The hash table storage structure has an important property called load factor. This attribute is also applicable to unordered containers. It is used to measure the empty/full program of container storage key-value pairs. That is, the larger the load factor, the fuller the container, that is, the more key-value pairs are mounted in each linked list. It will undoubtedly reduce the efficiency of the container to find the target key-value pair; conversely, the smaller the load factor, the empty the container must be, but it does not necessarily mean that there are fewer key-value pairs mounted in each linked list.

The calculation method of the load factor is: Load factor = total key-value pairs stored in the container/number of buckets.

if (_tables.size() == _n)//By default, the maximum load factor for unordered containers is 1.0

**By default, out-of-order containers have a maximum load factor of 1.0. **If the maximum complexity factor exceeds the default value during the operation of the unordered container, the container will automatically increase the number of buckets and perform hashing again to reduce the value of the load factor. It should be noted that this process will invalidate the container iterator, but the reference or pointer to a single key-value pair is still valid.

Destructor

Use the hash structure of the open hash to write the destructor yourself.

~HashTable()
{
    for (size_t i = 0; i < _tables. size(); i ++ )
    {
        Node* cur = _tables[i];
        while (cur)
        {
            Node* next = cur->_next;
            delete cur;
            cur = next;
        }
        _tables[i] = nullptr;
    }
}

The size() of the hash table should preferably be a prime number

The researchers believe that hash collisions are less likely when modulo a prime number.

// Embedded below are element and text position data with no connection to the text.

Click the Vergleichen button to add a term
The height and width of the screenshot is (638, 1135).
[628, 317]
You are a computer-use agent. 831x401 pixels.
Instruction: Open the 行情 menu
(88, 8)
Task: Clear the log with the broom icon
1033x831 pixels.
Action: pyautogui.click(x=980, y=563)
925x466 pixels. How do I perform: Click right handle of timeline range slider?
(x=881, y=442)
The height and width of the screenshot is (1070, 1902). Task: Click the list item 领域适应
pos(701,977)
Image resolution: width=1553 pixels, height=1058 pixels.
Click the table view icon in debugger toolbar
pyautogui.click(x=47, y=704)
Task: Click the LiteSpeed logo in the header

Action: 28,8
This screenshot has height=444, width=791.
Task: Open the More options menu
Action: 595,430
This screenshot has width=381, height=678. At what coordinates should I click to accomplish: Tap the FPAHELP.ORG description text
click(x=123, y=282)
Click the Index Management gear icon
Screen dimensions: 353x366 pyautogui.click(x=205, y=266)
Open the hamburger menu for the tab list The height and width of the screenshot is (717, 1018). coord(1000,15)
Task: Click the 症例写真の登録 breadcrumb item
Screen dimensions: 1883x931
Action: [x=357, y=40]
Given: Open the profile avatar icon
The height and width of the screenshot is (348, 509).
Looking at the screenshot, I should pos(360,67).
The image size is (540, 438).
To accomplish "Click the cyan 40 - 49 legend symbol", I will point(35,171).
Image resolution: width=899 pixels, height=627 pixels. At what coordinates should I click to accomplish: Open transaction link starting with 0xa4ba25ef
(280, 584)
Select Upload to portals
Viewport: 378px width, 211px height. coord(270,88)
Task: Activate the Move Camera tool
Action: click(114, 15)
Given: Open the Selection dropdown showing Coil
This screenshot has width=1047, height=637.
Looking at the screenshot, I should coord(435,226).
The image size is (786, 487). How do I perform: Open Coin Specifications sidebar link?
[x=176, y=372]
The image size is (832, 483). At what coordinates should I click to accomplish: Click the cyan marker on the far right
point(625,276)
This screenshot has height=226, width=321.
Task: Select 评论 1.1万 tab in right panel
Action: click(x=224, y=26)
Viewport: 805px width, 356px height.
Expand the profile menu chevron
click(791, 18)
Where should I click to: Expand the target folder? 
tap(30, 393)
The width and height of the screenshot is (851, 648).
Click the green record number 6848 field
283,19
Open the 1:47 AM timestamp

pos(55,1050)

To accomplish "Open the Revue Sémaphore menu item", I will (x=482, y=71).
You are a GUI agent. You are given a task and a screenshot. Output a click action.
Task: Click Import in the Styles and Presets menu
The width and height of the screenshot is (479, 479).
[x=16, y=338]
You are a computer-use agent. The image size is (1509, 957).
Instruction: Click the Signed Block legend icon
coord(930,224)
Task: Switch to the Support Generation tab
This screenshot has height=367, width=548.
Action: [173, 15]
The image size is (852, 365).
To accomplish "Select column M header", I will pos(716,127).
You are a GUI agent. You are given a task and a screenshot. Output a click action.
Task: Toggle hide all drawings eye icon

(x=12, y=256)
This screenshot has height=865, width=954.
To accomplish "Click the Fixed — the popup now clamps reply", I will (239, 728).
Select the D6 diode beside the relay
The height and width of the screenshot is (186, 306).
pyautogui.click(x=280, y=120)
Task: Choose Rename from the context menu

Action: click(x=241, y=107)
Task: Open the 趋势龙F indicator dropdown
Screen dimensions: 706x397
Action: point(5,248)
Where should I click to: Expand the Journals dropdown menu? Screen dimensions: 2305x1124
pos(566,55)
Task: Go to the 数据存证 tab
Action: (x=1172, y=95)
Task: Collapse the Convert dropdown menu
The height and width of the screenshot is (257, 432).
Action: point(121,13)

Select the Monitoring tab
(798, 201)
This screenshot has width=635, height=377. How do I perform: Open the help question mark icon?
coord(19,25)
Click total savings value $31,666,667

size_t hash = hf(kv.first) % _tables.size();

// In addition to leaving the remainder method, it is best to modulo a prime number, that is, the size of the hash table is required to be a prime number
inline unsigned long __stl_next_prime(unsigned long n)
{
    static const int __stl_num_primes = 28;
    static const unsigned long __stl_prime_list[__stl_num_primes] =
    {
        53, 97, 193, 389, 769,
        1543, 3079, 6151, 12289, 24593,
        49157, 98317, 196613, 393241, 786433,
        1572869, 3145739, 6291469, 12582917, 25165843,
        50331653, 100663319, 201326611, 402653189, 805306457,
        1610612741, 3221225473, 4294967291
    };

    for (int i = 0; i < __stl_num_primes; + + i)
    {
        if (__stl_prime_list[i] > n)
        {
            return __stl_prime_list[i];
        }
    }
    return __stl_prime_list[__stl_num_primes - 1];
}

In some scenarios, such as large data, considering space and efficiency, etc., the underlying structure of the bucket can be changed from a single linked list to a red-black tree.

Comparison of open hash and closed hash

Applying the chain address method to deal with overflow requires adding a link pointer, which seems to increase storage overhead. In fact: Since the open address method must maintain a large amount of free space to ensure search efficiency, such as the secondary detection method requires a load factor a <= 0.7, and the space occupied by the table entry is much larger than the pointer, so using the chain address method instead Compared with the open address method, it saves storage space.

Note that map and set, unordermap and unorderset have different requirements for keys. Sequence containers require that keys can be compared in size; unordered containers require that keys can be converted into integers.